In seeking the injunction in the US, Google argued that the Canadian order violated freedom of expression (First Amendment of the US Constitution) and that it was protected from such an order by virtue of immunity provided to internet intermediaries through Section 230 of the Communications Decency Act (CDA), and further that the Canadian order was contrary to “international comity” (i.e. the respect for one country for the legal jurisdiction of another). The judge granted the temporary injunction on the basis of Google’s status as a neutral intermediary under Section 230 but did not address the other arguments.

. . . .

There are clearly arguments on both sides of this, and Google is far from being out of the legal woods. One result of these legal shenanigans is that we now have conflicting court interpretations, an outcome that some, such as Michael Geist who had opposed the SCC decision, have decried as leading to legal uncertainty and protracted litigation. This is probably inevitable in a borderless internet where intermediaries like Google will argue that they cannot be forced to obey national law in one jurisdiction (e.g. Canada, EU—will the US be next?) because to do so might conflict with interpretation of national law elsewhere. In other words, Google would be effectively beyond the law.
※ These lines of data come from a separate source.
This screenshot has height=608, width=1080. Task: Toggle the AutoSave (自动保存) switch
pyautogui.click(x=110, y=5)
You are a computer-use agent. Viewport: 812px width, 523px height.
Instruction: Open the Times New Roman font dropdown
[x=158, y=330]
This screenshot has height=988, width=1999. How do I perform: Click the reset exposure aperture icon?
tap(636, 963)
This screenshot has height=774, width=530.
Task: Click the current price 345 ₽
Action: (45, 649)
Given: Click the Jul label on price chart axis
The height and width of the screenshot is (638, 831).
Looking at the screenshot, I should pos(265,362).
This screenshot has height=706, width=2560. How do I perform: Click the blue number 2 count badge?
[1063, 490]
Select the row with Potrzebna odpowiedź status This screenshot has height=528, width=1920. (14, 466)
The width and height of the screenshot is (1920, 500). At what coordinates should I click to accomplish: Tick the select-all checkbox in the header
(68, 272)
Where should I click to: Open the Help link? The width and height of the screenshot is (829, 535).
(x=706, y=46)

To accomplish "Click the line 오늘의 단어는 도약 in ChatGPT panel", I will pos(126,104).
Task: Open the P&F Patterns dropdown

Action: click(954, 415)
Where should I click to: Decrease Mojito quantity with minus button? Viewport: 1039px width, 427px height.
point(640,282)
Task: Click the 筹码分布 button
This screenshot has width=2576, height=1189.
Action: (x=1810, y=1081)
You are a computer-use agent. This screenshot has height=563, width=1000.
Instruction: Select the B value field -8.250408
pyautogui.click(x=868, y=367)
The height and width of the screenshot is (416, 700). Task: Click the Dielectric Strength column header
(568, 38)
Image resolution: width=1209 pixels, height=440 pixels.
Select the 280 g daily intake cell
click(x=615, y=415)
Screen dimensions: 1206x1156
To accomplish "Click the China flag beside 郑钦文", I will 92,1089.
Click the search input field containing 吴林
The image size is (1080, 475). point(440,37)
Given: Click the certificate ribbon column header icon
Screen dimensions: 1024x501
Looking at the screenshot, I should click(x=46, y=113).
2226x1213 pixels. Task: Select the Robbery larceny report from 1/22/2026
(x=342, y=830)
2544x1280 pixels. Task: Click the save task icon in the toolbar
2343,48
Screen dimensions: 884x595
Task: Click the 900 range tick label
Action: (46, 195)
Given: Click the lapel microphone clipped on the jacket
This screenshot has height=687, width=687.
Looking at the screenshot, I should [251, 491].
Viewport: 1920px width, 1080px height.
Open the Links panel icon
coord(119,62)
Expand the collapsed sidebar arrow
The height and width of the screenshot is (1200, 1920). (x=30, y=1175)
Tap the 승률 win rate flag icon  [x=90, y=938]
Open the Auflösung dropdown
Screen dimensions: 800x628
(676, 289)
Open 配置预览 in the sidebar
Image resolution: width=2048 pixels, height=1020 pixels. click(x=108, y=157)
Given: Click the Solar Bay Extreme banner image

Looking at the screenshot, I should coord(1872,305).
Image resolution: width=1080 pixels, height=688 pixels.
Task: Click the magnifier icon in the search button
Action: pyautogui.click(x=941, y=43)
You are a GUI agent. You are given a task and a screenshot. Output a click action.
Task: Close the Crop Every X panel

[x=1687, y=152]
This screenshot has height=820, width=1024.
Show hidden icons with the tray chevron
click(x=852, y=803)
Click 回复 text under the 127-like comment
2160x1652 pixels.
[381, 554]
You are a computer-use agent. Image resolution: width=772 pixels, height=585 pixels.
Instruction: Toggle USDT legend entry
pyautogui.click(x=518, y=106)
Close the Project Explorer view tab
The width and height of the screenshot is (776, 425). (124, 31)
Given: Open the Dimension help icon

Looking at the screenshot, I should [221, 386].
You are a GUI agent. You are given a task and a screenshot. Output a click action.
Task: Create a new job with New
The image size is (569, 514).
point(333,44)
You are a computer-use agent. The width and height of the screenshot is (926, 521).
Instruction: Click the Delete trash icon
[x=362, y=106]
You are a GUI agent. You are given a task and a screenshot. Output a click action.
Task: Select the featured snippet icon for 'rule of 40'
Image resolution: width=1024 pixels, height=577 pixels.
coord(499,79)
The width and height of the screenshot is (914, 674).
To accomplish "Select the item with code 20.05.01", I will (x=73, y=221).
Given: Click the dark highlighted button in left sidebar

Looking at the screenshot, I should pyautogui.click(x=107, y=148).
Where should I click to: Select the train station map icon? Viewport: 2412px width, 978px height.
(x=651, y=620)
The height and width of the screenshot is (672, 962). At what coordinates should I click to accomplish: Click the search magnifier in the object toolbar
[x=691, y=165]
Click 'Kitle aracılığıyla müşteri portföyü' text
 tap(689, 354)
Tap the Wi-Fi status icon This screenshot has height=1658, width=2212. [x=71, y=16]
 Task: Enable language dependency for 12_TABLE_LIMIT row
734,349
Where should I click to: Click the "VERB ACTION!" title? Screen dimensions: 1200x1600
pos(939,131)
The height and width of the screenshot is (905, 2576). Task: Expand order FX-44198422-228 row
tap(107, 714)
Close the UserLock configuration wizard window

Link to the rest at Hugh Stephens Blog

Copyright/Intellectual Property, Non-US

14 Comments to “Google’s End Run on the Canadian Supreme Court”

  1. That is one point of view.
    Another is that borders exist for a reason and Canadian law ends at the border…
    …until Canada is able and willing to send covert infiltration teams to enforce their law in SiliValley. 🙂

  2. I’m sorry, but how is this an end run around anything?

    Should the US Supreme Court be able to tell Canadian companies what they can and cannot do in Canada?

  3. In other words, Google would be effectively beyond the law.

    When operating in the US, Google will indeed be beyond Chinese law.

  4. In other words, Google would be effectively beyond the law.

    No, it won’t. Google will be bound by the law within a given jurisdiction. Otherwise, Google will have to apply Chinese censorship to Hawaii. That is intolerable.

    • I did find it interesting that the OP couldn’t flip it over and see how CSS getting away with that order would actually hurt them more than help.

      I saw his reply to you; I pointed out Google ‘had’ to play the counter game, otherwise it was the thin wedge letting other countries dictate what all other site could put up.

      • Most nations don’t agree with the US freedom of speech and press in the First Amendment. They would be delighted to trim it back if they can. When something is banned in their country, they don’t want their citizens simply looking over the border to read the offending material.

        This is far more than an end run. It’s a rejection of the idea that Burma can control the flow of information in the US.

        • Which as I said was the reason Google ‘had to’ fight it.

        • Totally agree with Google. I love you, Canada, but stay out of my right to free speech and I won’t criticize that you sell milk in bags. Savagery.

          There are quite a few people within the US that would like to restrict freedom of speech if you disagree with them. And when that approach fails, they describe them as failing and call people who dare to criticize them “enemies.” Fortunately, their tiny little hands make them incapable of writing anything longer than 140 characters.